幸せな家族

ある日散歩をしていると、見慣れない穴を見掛けた。
恐らく何らかのポケモンの巣である事と思われるのだが、迂闊に近付くのは得策では無い。
そこで何時も持ち歩いている双眼鏡を使い遠くから中を覗いて見ると、そこに数匹のタブンネの姿が確認できた。
成体と思われる雄と雌の固体が一匹ずつ、それに子供と思われるタブンネ達。これは親子と見て間違いないであろう。

そのまま巣の中を見渡す。秘密の力を使って穴を掘ったのか、モグリューやドリュウズに頼んだのかは分からないが
タブンネの一家が生活するには申し分無い程度の広さはあり、よく見ると床にはオレンの実の食べカスが散らばっていた。
どうやら食後のひと時を過ごしているらしい。つがいのタブンネが子守唄を歌って子タブンネを眠らせていたり、
子タブンネ同士でじゃれ合って遊んでいる、実に幸せそうだ。

子タブンネ達の毛並は意外にも整っており、野生にしては中々綺麗な体をしている事に気付いた。
定期的に舐め合ってるのか?それとも行水でもしてるのだろうか?
だが、よく体を見てみると、つがいのタブンネの体にはいくつもの生々しい傷跡が残っていた。
打撲の後だけで無く、明らかに刃物の物と思われる切り傷の跡も見られる。
どうやら単なる野生のポケモンからの攻撃に留まらず、人間からも玩具のように弄ばれたのだろう。
ある程度知識のある人なら承知の事だろうが、タブンネが野生で生活していくのは決して楽ではない。
攻撃に使える鋭い牙や爪も持たず、短足故に俊敏な動きも出来ず、翼を持たない為空を飛ぶ事も出来ず、
体の色故に目立ち、さらにはトレーナーからの狩りの対象となっている。まさに生きた地獄と言うに相応しいだろう。
あの一家の幸せな時間はそんな生きた地獄に屈すること無く、耐え忍び、乗り越えて生きてきたからこその努力の賜物である。
タブンネとは言え、その努力は敬意に値するものだと思う。

だが敬意を示す一方で、私の中にある欲望が浮かび上がってきた。
別に私はタブンネを嫌っている訳では無いのだが、あの一家の幸せを奪いたい。
幸福が続くと信じて疑わないかの様な顔を絶望に染め上げたい。手入れされた綺麗な体を無残な姿に変えたい。
と思ったのもまた揺ぎ無い事実だ。 気が付くと私はモンスターボールの入ったポケットに手を当てていた。

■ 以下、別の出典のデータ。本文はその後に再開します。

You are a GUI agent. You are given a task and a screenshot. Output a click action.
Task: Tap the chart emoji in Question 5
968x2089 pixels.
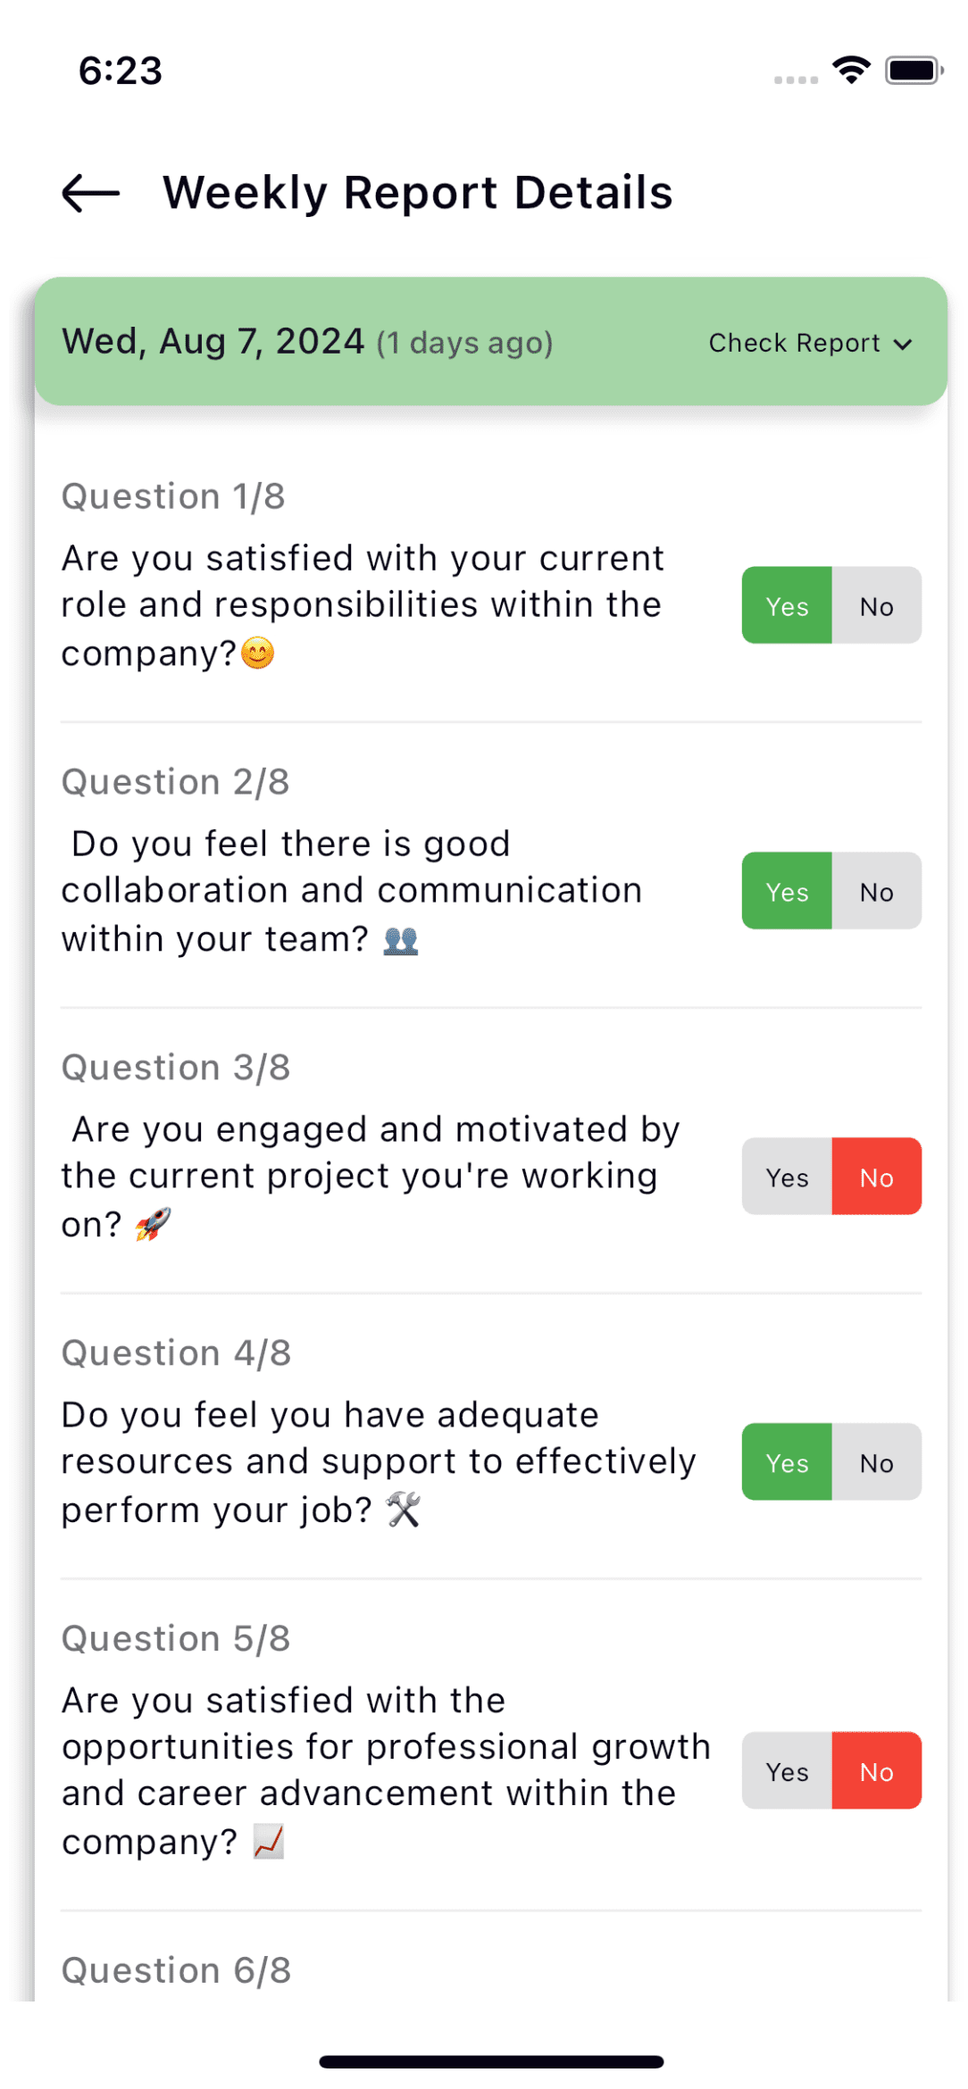coord(268,1842)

私は手持ちのポケモンであるトゲキッスを繰り出し、ある指示を出す。
トゲキッスはそれにコクリと頷くと翼を広げタブンネの巣へと飛んでいった。
トゲキッスはタブンネの巣に辿りつくや否やエアスラッシュで巣の外側から攻撃し始めた。
突然の出来事に平和な一時から一変、一家がパニックに陥る。
先程までの満面の笑みから打って変わり泣き叫ぶ子供達とそれを必死になだめるつがい。
双眼鏡を通じて分かる巣の中の光景に思わず見入ってしまう。巣の中など知った事では無いかのようにトゲキッスの攻撃は続く。
すると中からつがいの雄パパンネが出てきた。その瞳は自分らの巣を攻撃するトゲキッスを見据える。
攻撃を仕掛けるのだろうか?

だが、次の瞬間パパンネは意外な行動に出た。なんと短い足で器用に正座をし、そのまま手をつき頭を地面につけたではないか。
何処で覚えたのか土下座という奴だ。
「ミィ・・・ミィ~・・・」懇願すると言ったような声でパパンネはトゲキッスに語りかける。
攻撃を止めてくれるよう頼んでいるのだろう。
これは思っても無い展開だ。てっきり住処を荒らさた怒りに任せて突っ込んでくるものかと思ったが・・・
無駄な戦闘を避けようとしているのか分を弁えているのかは知らないが中々賢明な判断と言えよう。
「ヂィィイイ!!」「ビィィイ!!」子供達はパパンネの姿に怒りを隠せない。
恐らく「そんな奴早くやっつけてよ」とでも言ってるのだろう。
あくまで平和的に解決しようとするパパンネだが、そんな姿も子供達には悪者に頭を下げる格好悪くて情けない姿にしか見えないのだろう。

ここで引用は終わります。